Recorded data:
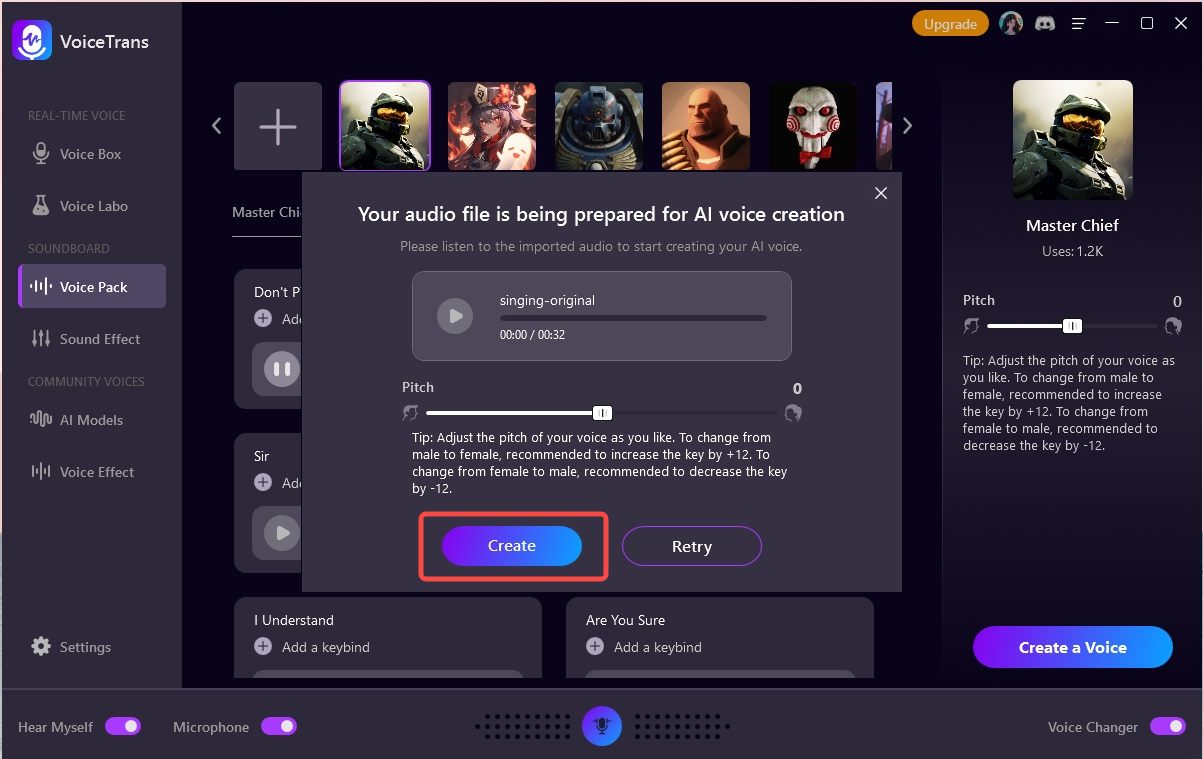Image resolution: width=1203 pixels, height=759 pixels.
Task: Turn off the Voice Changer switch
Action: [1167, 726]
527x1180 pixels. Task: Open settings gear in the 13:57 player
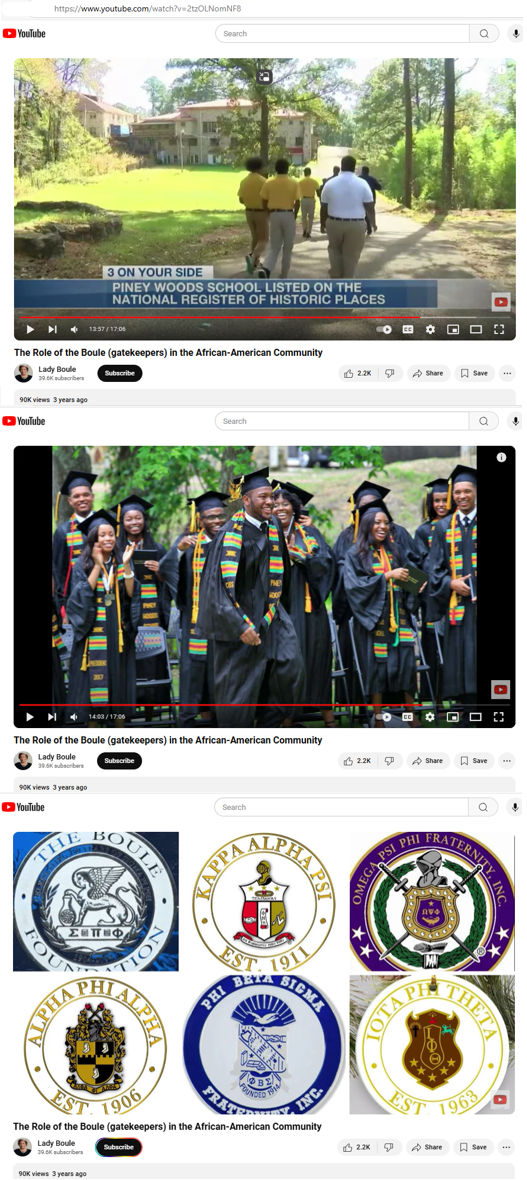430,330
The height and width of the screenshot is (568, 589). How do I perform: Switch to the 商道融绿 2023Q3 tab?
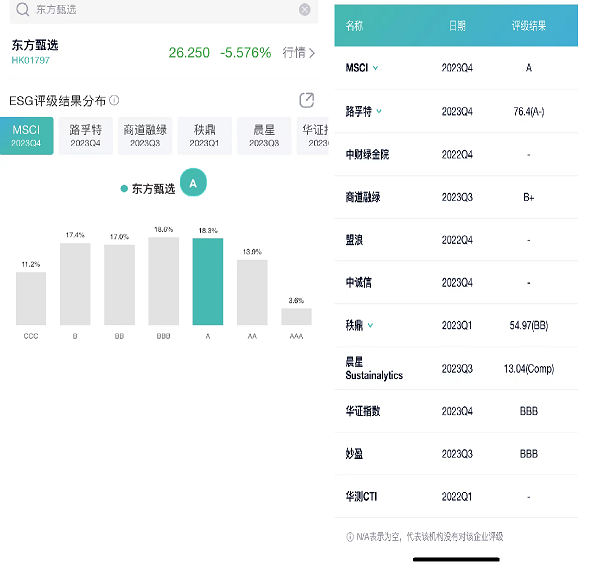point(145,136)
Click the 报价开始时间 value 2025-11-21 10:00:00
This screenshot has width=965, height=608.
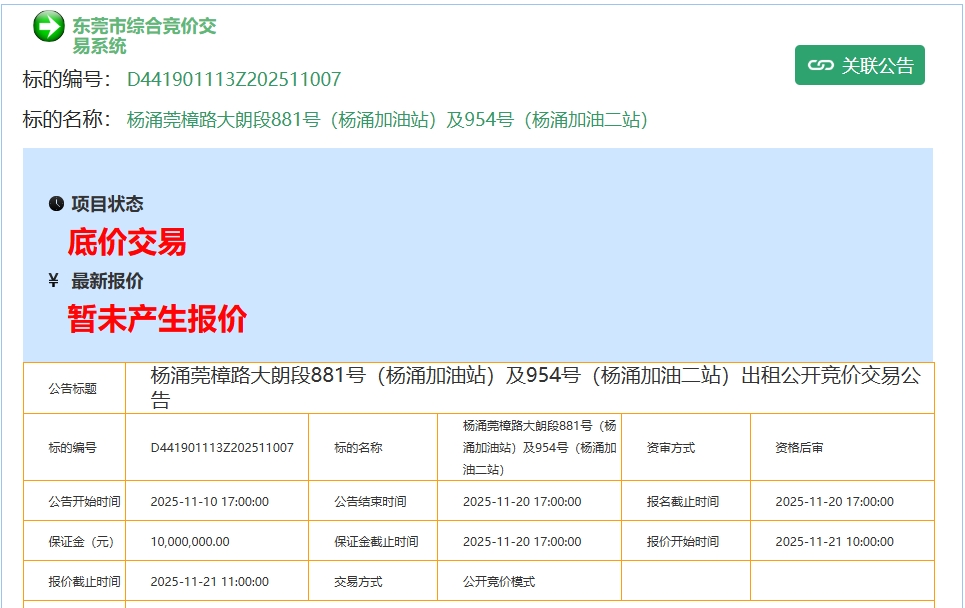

→ ABOUT THIS TASK:
Emit the lines of the data above from the one containing "527x1180 pixels. Task: Open" through its final line, both endpoints included. Pictures do not belong in the output.

→ OUTPUT OF THE EXERCISE:
527x1180 pixels. Task: Open settings gear in the 13:57 player
430,330
The height and width of the screenshot is (568, 589). How do I perform: Switch to the 商道融绿 2023Q3 tab?
point(145,136)
Click the 报价开始时间 value 2025-11-21 10:00:00
This screenshot has width=965, height=608.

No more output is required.